Le ministère de l’Éducation nationale tente d’anticiper la rentrée, sans disposer de chiffres définitifs sur le nombre réel d’enseignants qui demanderont ce congé. À Matignon, les projections du ministère sont jugées trop fragiles, car elles supposent que tous les enseignants éligibles prendraient le congé immédiatement, ce qui n’est pas nécessairement le cas.
Fonctionnement et portée du nouveau congé de naissance
Le nouveau congé supplémentaire de naissance porte la durée totale de congé pour chaque parent à deux mois supplémentaires par rapport aux dispositions précédentes. La mesure s’applique aux enseignants du premier et du second degré ainsi qu’à l’ensemble des personnels éligibles de l’Éducation nationale. Elle est rétroactive, ce qui permet aux parents d’enfants nés depuis le 1er janvier 2026 d’en bénéficier.
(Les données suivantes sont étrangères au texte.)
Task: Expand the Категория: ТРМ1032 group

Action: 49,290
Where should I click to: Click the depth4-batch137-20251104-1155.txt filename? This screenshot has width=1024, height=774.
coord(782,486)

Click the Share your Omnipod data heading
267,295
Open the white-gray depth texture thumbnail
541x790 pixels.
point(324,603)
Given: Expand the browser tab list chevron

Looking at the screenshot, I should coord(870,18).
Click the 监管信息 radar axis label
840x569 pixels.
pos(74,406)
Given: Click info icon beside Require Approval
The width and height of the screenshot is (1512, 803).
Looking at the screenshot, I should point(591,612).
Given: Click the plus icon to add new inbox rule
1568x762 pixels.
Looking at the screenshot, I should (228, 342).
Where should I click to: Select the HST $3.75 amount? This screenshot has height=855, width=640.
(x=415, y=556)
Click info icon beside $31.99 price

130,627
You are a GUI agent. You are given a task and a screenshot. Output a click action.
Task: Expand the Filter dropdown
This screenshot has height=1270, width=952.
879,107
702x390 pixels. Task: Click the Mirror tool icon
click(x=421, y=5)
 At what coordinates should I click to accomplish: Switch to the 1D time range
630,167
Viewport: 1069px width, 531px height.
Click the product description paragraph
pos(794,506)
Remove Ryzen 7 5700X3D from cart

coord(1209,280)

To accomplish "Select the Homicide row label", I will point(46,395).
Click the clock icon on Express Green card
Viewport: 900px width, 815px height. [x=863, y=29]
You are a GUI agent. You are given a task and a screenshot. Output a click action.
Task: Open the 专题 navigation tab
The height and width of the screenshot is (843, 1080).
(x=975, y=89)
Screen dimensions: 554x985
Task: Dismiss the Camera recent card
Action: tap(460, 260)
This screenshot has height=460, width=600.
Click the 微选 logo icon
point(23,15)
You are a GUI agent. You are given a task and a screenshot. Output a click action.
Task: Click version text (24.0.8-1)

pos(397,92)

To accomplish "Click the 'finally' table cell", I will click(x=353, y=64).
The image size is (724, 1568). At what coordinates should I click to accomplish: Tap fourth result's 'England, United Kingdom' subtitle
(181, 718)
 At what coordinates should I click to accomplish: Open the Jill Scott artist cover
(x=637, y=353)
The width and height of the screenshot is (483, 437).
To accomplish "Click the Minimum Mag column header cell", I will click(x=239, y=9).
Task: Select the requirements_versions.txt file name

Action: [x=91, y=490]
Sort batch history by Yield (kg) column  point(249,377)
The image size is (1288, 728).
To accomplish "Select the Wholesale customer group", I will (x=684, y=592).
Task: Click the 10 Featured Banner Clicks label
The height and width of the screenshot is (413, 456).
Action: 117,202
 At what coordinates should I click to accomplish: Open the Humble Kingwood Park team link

Le ministère précise que le dispositif du congé de naissance est applicable dès la rentrée 2026, mais il reste à déterminer combien d’enseignants décideront de prendre le congé immédiatement et combien reporteront leur absence à une période ultérieure. Le cabinet d’Édouard Geffray n’a pas répondu aux sollicitations d’Europe 1 concernant le suivi des demandes et les mesures mises en place pour gérer les absences.
La mise en œuvre de ce congé de naissance supplémentaire est suivie de près par les services de l’Éducation nationale pour prévoir les besoins en remplacements et ajuster l’organisation des classes. L’objectif du ministère est d’assurer le fonctionnement des établissements scolaires tout en respectant le droit des enseignants à bénéficier du congé légal auquel ils ont droit.
Cette mesure s’inscrit dans le cadre plus large des dispositifs de congés familiaux pour les enseignants et s’applique à tous les enseignants concernés sans distinction de discipline ou de niveau d’enseignement.